__What you need to do__:
(a) Answer these from the notebook code:
(i) What separator does load_dataset pass to pd.read_csv?
(ii) On which column are the user and rating tables merged?
(iii) What is the default value of obs in the Similarity function?
(b) Transcribe the notebook code, beginning at the words "# Calculate similarity" and stopping after "vectorizer = TfidfVectorizer()".

__Document segment__:
* * * * * * *

# Load_dataset_module

In [4]:
# Import libraries
import glob
import pandas as pd
import warnings
warnings.filterwarnings("ignore")

def load_dataset(dirpath):   
#     Read directory
    files = glob.glob(dirpath + "/*.csv")
#     print(f"Total datasets: {len(files)}")
#     Load datasets    
    for file in files:
        if file == f"{dirpath}/BX-Users.csv":
            df_user =  pd.read_csv(file, sep = ";", encoding='latin-1', on_bad_lines="skip")
        elif file == f"{dirpath}/BX-Books.csv":
            df_book =  pd.read_csv(file, sep = ";", encoding='latin-1', on_bad_lines="skip")
        else:
            df_rating =  pd.read_csv(file, sep = ";", encoding='latin-1', on_bad_lines="skip")
            
#            Merge dataFrames 
    df_temp = pd.merge(df_user, df_rating, on = "User-ID", how = "inner")
    df = pd.merge(df_temp, df_book, on = "ISBN", how = "inner")
    user_preference =  df[["User-ID", "ISBN", "Book-Title", "Book-Author", "Year-Of-Publication", "Book-Rating"]]    

    return user_preference

# Similarity_module

In [2]:
# Import libraries
import pandas as pd
import numpy as np
from sklearn.feature_extraction.text import TfidfVectorizer
from sklearn.metrics.pairwise import cosine_similarity
from sklearn.metrics.pairwise import cosine_distances
from sklearn.metrics.pairwise import euclidean_distances
from sklearn.metrics.pairwise import manhattan_distances
from sklearn.metrics.pairwise import haversine_distances

import warnings
warnings.filterwarnings("ignore")

# Generate the bag_of_words column
def imp_feat(df):
    # Ensure all columns are object
    for col in df.columns:
        df[col] = df[col].astype(str)
        
    # Convert each year(int) to string
    df["Year-Of-Publication"] = df["Year-Of-Publication"].apply(lambda x: str(x))
            
    # Create important features column
    for i in range(0, df.shape[0]):
        df["Bag-Of-Words"] = (
            df[["User-ID", "ISBN", "Book-Title", "Book-Author", "Year-Of-Publication", "Book-Rating"]]
            .apply("".join, axis = 1)
                )
           
    return df

# Calculate similarity using cosine method
def Similarity(df, arg1, arg2, user, method, obs = 100):
    
    # The dataset is too big so I'll be using the n-observations as specified by the user
    df = df.head(obs)
    
    # Create the "Important-Features" the first time this fuction is run
    if "Bag-Of-Words" not in df.columns:
        imp_feat(df)
    
    # Create a class of cosine_similarity
    vectorizer = TfidfVectorizer()

* * * * * * *

__Raw data__:
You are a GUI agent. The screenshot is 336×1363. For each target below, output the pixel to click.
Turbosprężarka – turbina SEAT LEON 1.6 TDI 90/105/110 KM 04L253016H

* * * * * * *

__Answers by task__:
(a)
(i) ";"
(ii) "User-ID"
(iii) 100

(b)
# Calculate similarity using cosine method
def Similarity(df, arg1, arg2, user, method, obs = 100):
    
    # The dataset is too big so I'll be using the n-observations as specified by the user
    df = df.head(obs)
    
    # Create the "Important-Features" the first time this fuction is run
    if "Bag-Of-Words" not in df.columns:
        imp_feat(df)
    
    # Create a class of cosine_similarity
    vectorizer = TfidfVectorizer()